January 19, 2005

Questions about Photography

As usual, another interesting discussion has popped up at 2Blowhards, this time about photography. The most interesting part of the discussion is the fact that amateur photographers are able to stumble into the occasional good or even great photo, something no other art form permits. As one who owns a pretty nice camera and is naturally pretentious, I try to take fancy/artsy pictures from time to time, the results of which you've seen—nothing terribly spectacular, but a few passable images nevertheless. Yes, you have to know about things like aperture and shutter speed if you want to increase your chances of stumbling into a good picture, but the primary requirement in black and white photography is an innate sense of composition and lighting; in color, well, I'm not sure, but it seems to be a feel for how colors work with and against one another, along with the other parts needed in black and white. Like with any other art, you either have a talent for this or you don't. The "rules" can be taught, but someone with talent will regularly outperform someone without. But that's the great thing about photography, especially with digital cameras. You can take a ridiculous number of pictures in the hopes that one or two will turn out well. Even without talent or skill, persistence and luck will provide. This makes photography by far the most democratic of artforms. Of course, persistence and luck are key factors to nearly any art. Practice is required and the ancient curse of living in interesting times always help. Even so, I doubt anyone has ever "accidentally" written a great poem.

Posted by mallarme at January 19, 2005 10:04 AM
Comments

I see a certain commonality between this and the "My FOUR year old could draw better than THAT" school of modern art critique. Because as much as it's true in theory, how many great photographs are you aware of that were actually taken by accident, by amateurs, and went on to iconographic status (Not including, of course, images whose significance is mainly historical, such as the Zapruder films)? Probably not many. What you have, instead, is a group of professionals who cultivate a certain accident-prone style of photography, much as the abstract artists honed a subtly directed sort of paint-smearing. That's how you get the "amateurish" look of something like Diane Arbus' photos of mentally handicapped women. An even better example, only slightly undermined by the fact that I can't remember the guy's name, is this one photographer who basically shoots everything as if it were do-it-yourself porn from the 1980's (Richard something). These are intended not just to look like the world of a certain era, but to look as if the actual photos were taken in that era, to capture that sensibility, to make it completely indistinguishable to something that would be found in a long-forgotten drawer in Mic***l's parent's house. But this amateurish look is coldly calculated and executed with precision.
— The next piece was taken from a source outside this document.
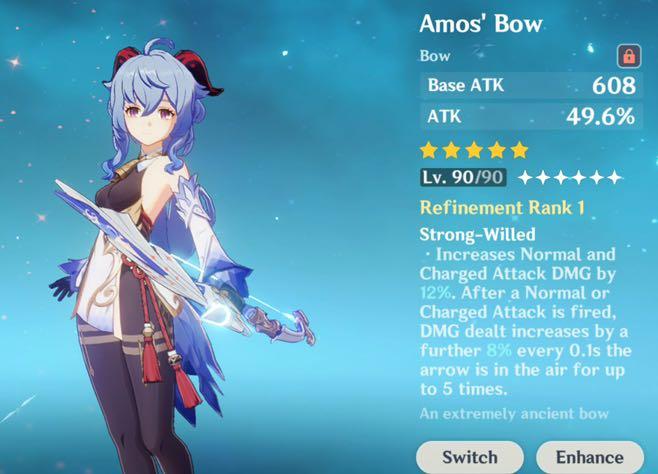This screenshot has height=474, width=658.
Task: Click the highlighted 12% value
Action: [435, 292]
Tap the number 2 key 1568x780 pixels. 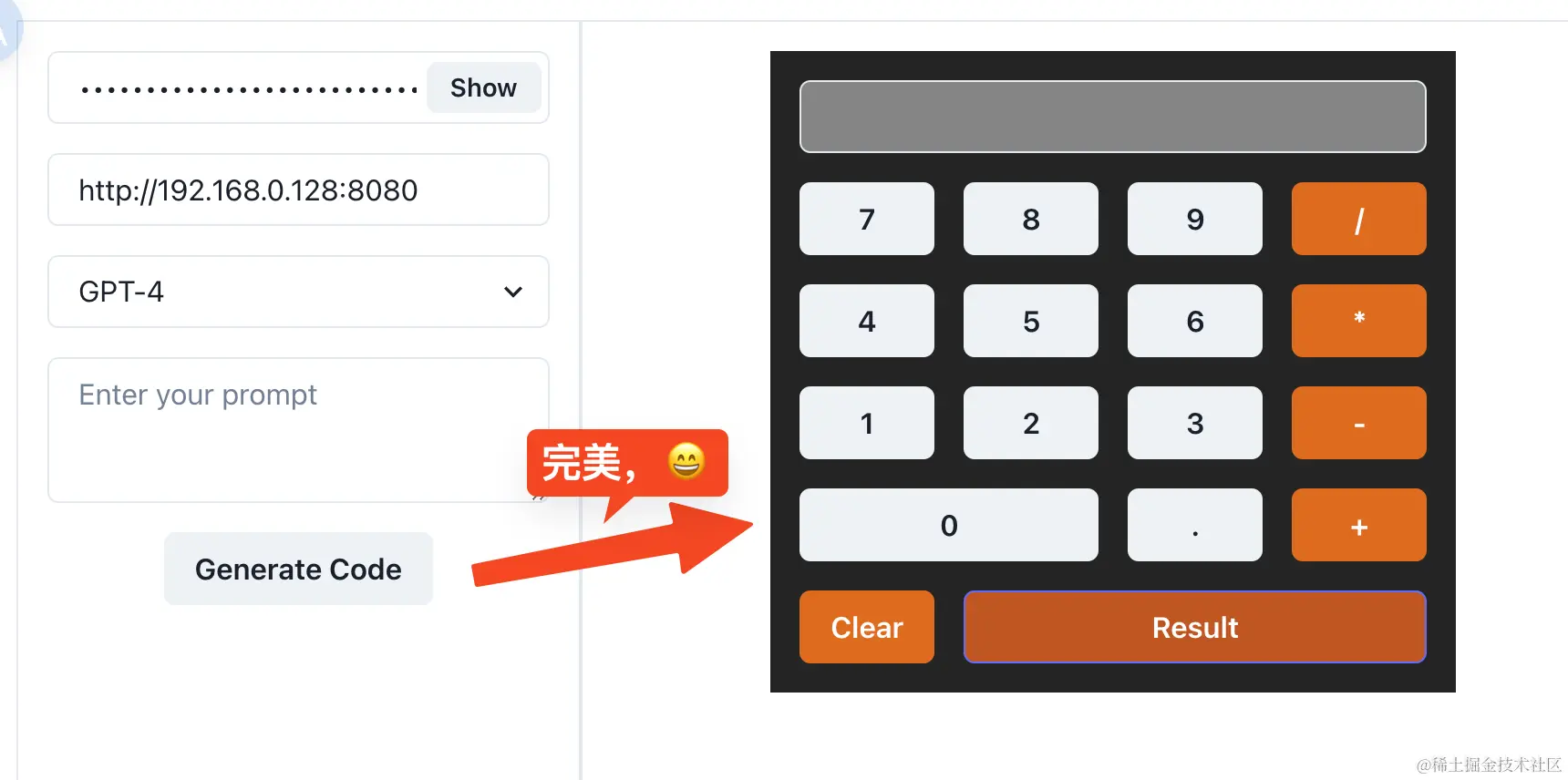click(x=1030, y=423)
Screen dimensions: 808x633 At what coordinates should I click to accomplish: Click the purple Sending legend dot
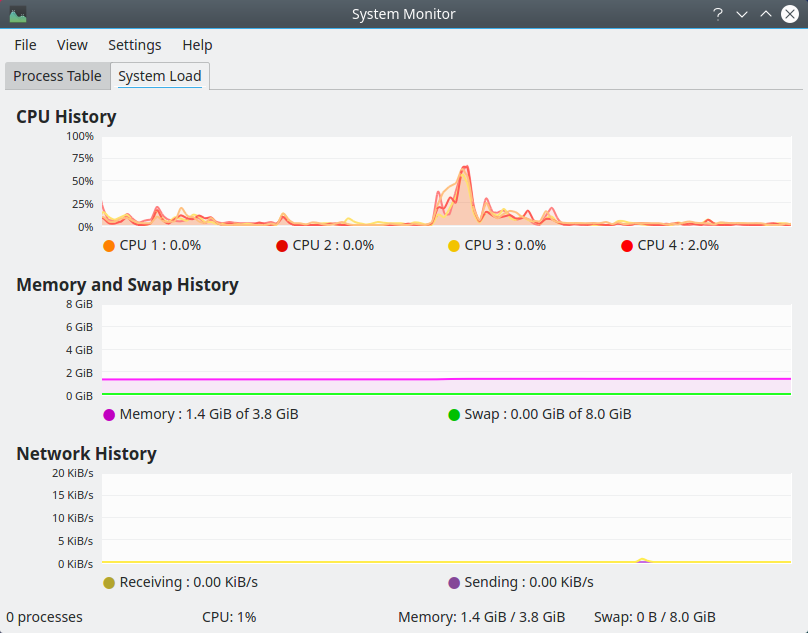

Posted by: sleepnotwork at January 19, 2005 11:06 PM

And the last part of the argument, which I left out, is that this carefully cultivated "amateurishness" has the effect of (mis)leading true amateurs into thinking they could do just as well, if not better, dammit.

I hate to break it to you, man, but - I've seen Diane Arbus's photos, and your photos, sir, are not Diane Arbus's photos.

Posted by: sleepnotwork at January 19, 2005 11:09 PM

To response to the last point first, I never claimed to take great photos. I know I haven't. Nevertheless, there have doubtless been amateurs who have, in fact, taken the stray great one. Perhaps the reason they do not become famous has to do with how much importance we tend to attach to the artist of any given work of art in helping to determine the work's quality. I'm not claiming that there's not something objectively better about the great works of art than the typical product of amateurs and dilettantes, but for the average art-viewer, poem-reader, etc a lot of that judgment of quality is based on the knowledge that others have deemed the piece Great Art. A true evaluation of any given artwork's excellence (or lack thereof) requires a significant amount of taste and education that has been cultivated over many years, something which few people value enough to pursue. How, then, do most people know a good photo when they see it? How do you? Is it simply intuition, what strikes you as moving and beautiful? Or is it that because you know who the artist is, you look more carefully for *why* it's excellent, not whether? I'm certainly not allying myself with the group of people who make the claims that their child could do this or that, but there is, nevertheless, a certain and substantial amount of reputation that "makes" a work.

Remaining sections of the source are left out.